C’est de coutume dans ce pays. Ceux qui arrivent à la tête de l’Etat doivent être des parfaits outsiders, ceux-là que l’on attendaient moins. Félix Tshisekedi n’allait pas échapper à cette règle. Cette nuit, la Cour Constitutionnelle a confirmé les résultats provisoires de la Commission électorale annonçant sa victoire à la Présidentielle historique du 30 décembre dernier.

C’est un héritier de la politique congolaise qui est consacré. Son père, Etienne Tshisekedi, est une figure historique de l’opposition depuis l’époque Mobutu. Il est décédé en 2017, et largement considéré comme étant un héros national.  Il hérité donc  de la présidence du parti de son père, l’UDPS (Union pour la démocratie et le progrès social), en 2016 et surtout de son « aura » qui lui offre une force électorale indéniable.
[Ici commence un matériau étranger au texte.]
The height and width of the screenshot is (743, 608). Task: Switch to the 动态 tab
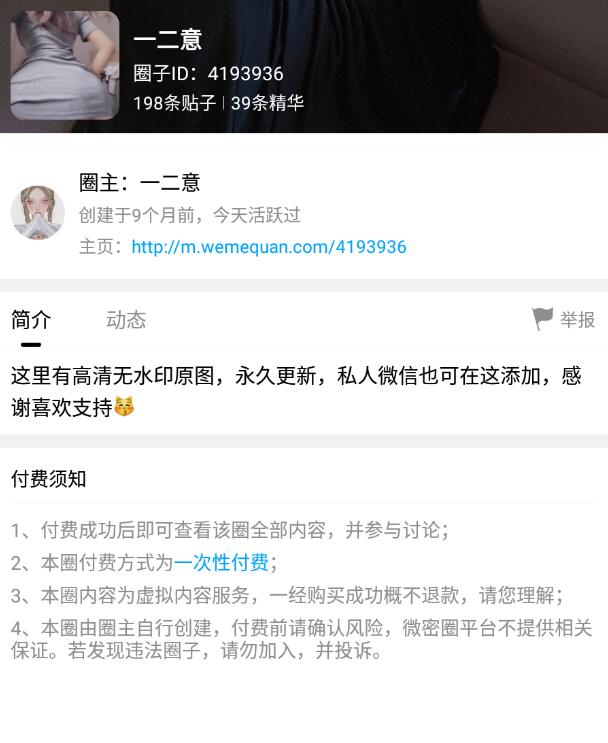click(x=126, y=320)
Ses partisans se recrutent en nombre à Kinshasa, au Kasaï et dans l’ancien Bas-Congo (ouest du pays).

Elu député de Mbuji-Mayi dans le Kasaï en 2011, Félix Tshisekedi, pourtant, a passé une grande partie de sa vie à Bruxelles, loin de la RD. Congo, dans l’ombre de son père.  En 2017, après les manifestations anti-Kabila, les accords de la Saint-Sylvestre du 31 décembre 2016 en font un potentiel Premier ministre du gouvernement Kabila, mais c’est finalement Bruno Tshibala qui sera nommé.

Pour la présidentielle, la déception se répète pour Tshisekedi-fils. Il n’est pas le candidat choisi par l’opposition congolaise. Il est écarté au profit de Martin Fayulu.
Il décide donc de faire le chemin vers la présidentielle seul avec l’UDPS, ou presque, puisqu’il propose un « ticket gagnant » à l’américaine pourrait-on dire, en s’alliant à Vital Kamerhe, autre figure de l’opposition pour former la coalition CACH. L’ancien président de l’Assemblée nationale est devenu son directeur de campagne, comme il l’a été en 2006 pour Joseph Kabila, ce qui en agace certains, qui y voient un « sous-marin » du pouvoir actuel.

Mais sa victoire définitive ce dimanche est largement contestée. Il n’a pas reçu des millions de suffrages d’autres compatriotes. Une forte délégation de l’Union Africaine arrive lundi à Kinshasa, après avoir demandé à la Cour de suspendre sa décision.

C’est donc une victoire qui sera difficile à avaler. Seul ce Président-là, attendu au tournant, aimé par ses partisans, défié par le Congo profond, doit manoeuvrer, s’imposer, et finalement se faire accepter, certes sous l’ombre d’un Joseph Kabila qui sera toujours là. Un exercice compliqué, mais qui ferait de ce président-là, celui que tout le monde attendait depuis des années.